Stored data.
start

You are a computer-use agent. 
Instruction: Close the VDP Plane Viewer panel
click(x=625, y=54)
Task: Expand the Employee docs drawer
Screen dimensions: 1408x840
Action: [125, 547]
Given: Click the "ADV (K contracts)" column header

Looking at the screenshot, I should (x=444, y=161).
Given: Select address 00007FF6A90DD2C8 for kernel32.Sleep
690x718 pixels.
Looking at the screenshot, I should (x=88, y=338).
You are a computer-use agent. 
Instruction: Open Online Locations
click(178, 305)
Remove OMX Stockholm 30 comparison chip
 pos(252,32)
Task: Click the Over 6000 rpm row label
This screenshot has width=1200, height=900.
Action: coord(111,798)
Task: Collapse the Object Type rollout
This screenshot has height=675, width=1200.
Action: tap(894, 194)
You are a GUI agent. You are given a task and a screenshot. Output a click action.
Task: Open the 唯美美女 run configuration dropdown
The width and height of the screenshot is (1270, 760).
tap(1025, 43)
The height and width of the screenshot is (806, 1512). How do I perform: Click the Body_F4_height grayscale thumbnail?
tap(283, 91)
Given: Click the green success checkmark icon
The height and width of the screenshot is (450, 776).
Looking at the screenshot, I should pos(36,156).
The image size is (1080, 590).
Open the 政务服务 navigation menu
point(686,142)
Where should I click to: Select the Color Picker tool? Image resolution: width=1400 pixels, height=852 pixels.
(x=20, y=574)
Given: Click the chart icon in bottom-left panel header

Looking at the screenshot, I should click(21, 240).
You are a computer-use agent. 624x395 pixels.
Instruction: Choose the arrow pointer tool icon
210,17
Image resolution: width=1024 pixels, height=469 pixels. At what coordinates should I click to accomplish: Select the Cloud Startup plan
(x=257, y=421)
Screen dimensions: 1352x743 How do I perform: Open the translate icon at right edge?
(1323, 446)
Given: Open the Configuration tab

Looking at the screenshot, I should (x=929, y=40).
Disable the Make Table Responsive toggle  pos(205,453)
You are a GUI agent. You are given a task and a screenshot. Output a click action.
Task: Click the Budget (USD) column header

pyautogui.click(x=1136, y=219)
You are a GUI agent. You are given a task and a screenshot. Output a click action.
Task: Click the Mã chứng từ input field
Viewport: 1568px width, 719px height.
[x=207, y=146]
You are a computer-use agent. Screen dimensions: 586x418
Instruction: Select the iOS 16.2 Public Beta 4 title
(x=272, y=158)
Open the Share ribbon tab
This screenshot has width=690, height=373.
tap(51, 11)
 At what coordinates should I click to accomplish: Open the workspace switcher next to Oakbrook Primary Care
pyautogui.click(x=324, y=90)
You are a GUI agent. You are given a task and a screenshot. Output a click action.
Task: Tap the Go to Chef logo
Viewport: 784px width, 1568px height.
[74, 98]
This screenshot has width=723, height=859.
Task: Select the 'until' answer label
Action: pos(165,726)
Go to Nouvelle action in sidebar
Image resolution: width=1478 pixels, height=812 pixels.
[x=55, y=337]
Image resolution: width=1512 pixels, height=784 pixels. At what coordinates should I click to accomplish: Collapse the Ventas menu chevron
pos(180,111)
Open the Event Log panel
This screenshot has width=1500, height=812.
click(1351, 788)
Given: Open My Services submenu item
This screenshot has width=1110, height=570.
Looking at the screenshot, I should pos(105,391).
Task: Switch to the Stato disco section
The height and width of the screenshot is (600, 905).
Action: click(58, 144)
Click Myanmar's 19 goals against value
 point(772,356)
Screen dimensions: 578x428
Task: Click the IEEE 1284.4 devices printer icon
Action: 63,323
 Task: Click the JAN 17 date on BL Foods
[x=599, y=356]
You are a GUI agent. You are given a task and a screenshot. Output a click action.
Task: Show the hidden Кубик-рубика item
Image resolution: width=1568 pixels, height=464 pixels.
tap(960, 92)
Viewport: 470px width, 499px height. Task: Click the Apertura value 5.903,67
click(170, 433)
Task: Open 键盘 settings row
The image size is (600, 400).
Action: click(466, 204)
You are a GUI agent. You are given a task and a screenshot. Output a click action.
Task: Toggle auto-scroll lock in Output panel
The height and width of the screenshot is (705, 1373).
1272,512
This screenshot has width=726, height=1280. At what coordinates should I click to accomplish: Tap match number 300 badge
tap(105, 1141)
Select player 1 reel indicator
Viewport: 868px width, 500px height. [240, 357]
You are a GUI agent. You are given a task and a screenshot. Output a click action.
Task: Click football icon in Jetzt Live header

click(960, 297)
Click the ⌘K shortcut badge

end

Written instruction.
Rewrite the listing above as a JSON list of strings, with one string for each line and no entries for blank lines.

Task answer.
[
  "You are a computer-use agent. ",
  "Instruction: Close the VDP Plane Viewer panel",
  "click(x=625, y=54)",
  "Task: Expand the Employee docs drawer",
  "Screen dimensions: 1408x840",
  "Action: [125, 547]",
  "Given: Click the \"ADV (K contracts)\" column header",
  "Looking at the screenshot, I should (x=444, y=161).",
  "Given: Select address 00007FF6A90DD2C8 for kernel32.Sleep",
  "690x718 pixels.",
  "Looking at the screenshot, I should (x=88, y=338).",
  "You are a computer-use agent. ",
  "Instruction: Open Online Locations",
  "click(178, 305)",
  "Remove OMX Stockholm 30 comparison chip",
  " pos(252,32)",
  "Task: Click the Over 6000 rpm row label",
  "This screenshot has width=1200, height=900.",
  "Action: coord(111,798)",
  "Task: Collapse the Object Type rollout",
  "This screenshot has height=675, width=1200.",
  "Action: tap(894, 194)",
  "You are a GUI agent. You are given a task and a screenshot. Output a click action.",
  "Task: Open the 唯美美女 run configuration dropdown",
  "The width and height of the screenshot is (1270, 760).",
  "tap(1025, 43)",
  "The height and width of the screenshot is (806, 1512). How do I perform: Click the Body_F4_height grayscale thumbnail?",
  "tap(283, 91)",
  "Given: Click the green success checkmark icon",
  "The height and width of the screenshot is (450, 776).",
  "Looking at the screenshot, I should pos(36,156).",
  "The image size is (1080, 590).",
  "Open the 政务服务 navigation menu",
  "point(686,142)",
  "Where should I click to: Select the Color Picker tool? Image resolution: width=1400 pixels, height=852 pixels.",
  "(x=20, y=574)",
  "Given: Click the chart icon in bottom-left panel header",
  "Looking at the screenshot, I should click(21, 240).",
  "You are a computer-use agent. 624x395 pixels.",
  "Instruction: Choose the arrow pointer tool icon",
  "210,17",
  "Image resolution: width=1024 pixels, height=469 pixels. At what coordinates should I click to accomplish: Select the Cloud Startup plan",
  "(x=257, y=421)",
  "Screen dimensions: 1352x743 How do I perform: Open the translate icon at right edge?",
  "(1323, 446)",
  "Given: Open the Configuration tab",
  "Looking at the screenshot, I should (x=929, y=40).",
  "Disable the Make Table Responsive toggle  pos(205,453)",
  "You are a GUI agent. You are given a task and a screenshot. Output a click action.",
  "Task: Click the Budget (USD) column header",
  "pyautogui.click(x=1136, y=219)",
  "You are a GUI agent. You are given a task and a screenshot. Output a click action.",
  "Task: Click the Mã chứng từ input field",
  "Viewport: 1568px width, 719px height.",
  "[x=207, y=146]",
  "You are a computer-use agent. Screen dimensions: 586x418",
  "Instruction: Select the iOS 16.2 Public Beta 4 title",
  "(x=272, y=158)",
  "Open the Share ribbon tab",
  "This screenshot has width=690, height=373.",
  "tap(51, 11)",
  " At what coordinates should I click to accomplish: Open the workspace switcher next to Oakbrook Primary Care",
  "pyautogui.click(x=324, y=90)",
  "You are a GUI agent. You are given a task and a screenshot. Output a click action.",
  "Task: Tap the Go to Chef logo",
  "Viewport: 784px width, 1568px height.",
  "[74, 98]",
  "This screenshot has width=723, height=859.",
  "Task: Select the 'until' answer label",
  "Action: pos(165,726)",
  "Go to Nouvelle action in sidebar",
  "Image resolution: width=1478 pixels, height=812 pixels.",
  "[x=55, y=337]",
  "Image resolution: width=1512 pixels, height=784 pixels. At what coordinates should I click to accomplish: Collapse the Ventas menu chevron",
  "pos(180,111)",
  "Open the Event Log panel",
  "This screenshot has width=1500, height=812.",
  "click(1351, 788)",
  "Given: Open My Services submenu item",
  "This screenshot has width=1110, height=570.",
  "Looking at the screenshot, I should pos(105,391).",
  "Task: Switch to the Stato disco section",
  "The height and width of the screenshot is (600, 905).",
  "Action: click(58, 144)",
  "Click Myanmar's 19 goals against value",
  " point(772,356)",
  "Screen dimensions: 578x428",
  "Task: Click the IEEE 1284.4 devices printer icon",
  "Action: 63,323",
  " Task: Click the JAN 17 date on BL Foods",
  "[x=599, y=356]",
  "You are a GUI agent. You are given a task and a screenshot. Output a click action.",
  "Task: Show the hidden Кубик-рубика item",
  "Image resolution: width=1568 pixels, height=464 pixels.",
  "tap(960, 92)",
  "Viewport: 470px width, 499px height. Task: Click the Apertura value 5.903,67",
  "click(170, 433)",
  "Task: Open 键盘 settings row",
  "The image size is (600, 400).",
  "Action: click(466, 204)",
  "You are a GUI agent. You are given a task and a screenshot. Output a click action.",
  "Task: Toggle auto-scroll lock in Output panel",
  "The height and width of the screenshot is (705, 1373).",
  "1272,512",
  "This screenshot has width=726, height=1280. At what coordinates should I click to accomplish: Tap match number 300 badge",
  "tap(105, 1141)",
  "Select player 1 reel indicator",
  "Viewport: 868px width, 500px height. [240, 357]",
  "You are a GUI agent. You are given a task and a screenshot. Output a click action.",
  "Task: Click football icon in Jetzt Live header",
  "click(960, 297)",
  "Click the ⌘K shortcut badge"
]